Is abetting torture a requirement to be an "expert" on "psychological ethics"?
Saturday, 03 March 2007 02:28
by Stephen Soldz

Gerald Koocher, former President of the American Psychological Association and ardent  supporter of psychologist participation in Guantanamo interrogations, is now involved in developing a Code of Ethics for Researchers! [A "Hippocratic Oath" for Scientists?]
Science, and especially biomedical science, also needs explicit and widely accepted public statements of appropriate behavior, argue researchers engaged in projects to create such documents. Gerald Koocher of Simmons College in Boston, Massachusetts, and his colleagues are developing an ethics manual for researchers; Koocher sees the document as potentially improving research integrity....

Koocher and his colleagues also want a large number of scientists to give explicit thought to ethical problems. His project has invited people listed on NIH's Computer Retrieval of Information on Scientific Projects database of funded investigators to take an online survey about their experiences dealing with ethical problems during their careers. If they wish, respondents can also give detailed, anonymous telephone interviews to "describe the incident and ... tell us whether they did anything about it, why, and what happened," Koocher says in a phone interview. Data analysis, which he expects by summer, will indicate "the scope [and] nature of the problem." The team will then "take the data ... and create a manual ... that includes ... anecdotes and strategies that worked for people" and also present "our recommendations for dealing with" the various issues that arise, Koocher says.

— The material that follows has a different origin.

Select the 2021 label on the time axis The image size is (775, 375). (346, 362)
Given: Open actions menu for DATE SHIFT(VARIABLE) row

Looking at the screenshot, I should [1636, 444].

Many will remember Koocher, of course, as the man who has viciously attacked those who raised ethical concerns about the role of psychologists in interrogations: 

A number of opportunistic commentators masquerading as scholars have continued to report on alleged abuses by mental health professionals.

Koocher was also one of those involved in appointing the Presidential Task Force on Psychological Ethics and National Security (PENS) to form APA policy on participation in interrogations, with six of nine voting members from the military and intelligence communities, many with direct ties to Guantanamo interrogations. That is, in the most "ethical" manner, Koocher was among those appointed people who had been accused of committing torture and cruel, inhuman, or degrading treatment to be in charge of forming APA policy regarding participation in these abuses!

In his great respect for "ethics," Koocher was one of those who did everything in their power to keep this membership secret, and to keep the deliberations of the Task Force itself secret.

Koocher was also the one who invited "Urine Man" General Kiley to be the only speaker to address the 2006 APA Convention on this critical issue., though, under pressure, he later backed down.

To get a sense of Koocher's complete lack of understanding of "ethics", read Art Levine's Washington Monthly article Collective Unconscionable: How psychologists, the most liberal of professionals, abetted Bush's torture policy.

Evidently abetting torture is just the qualification needed to be a "so-called expert"  on "ethics". Koocher is, after all, the Editor of the journal Ethics & Behavior and of the text Ethics in Psychology.

Ethics in psychology is in a sad state indeed!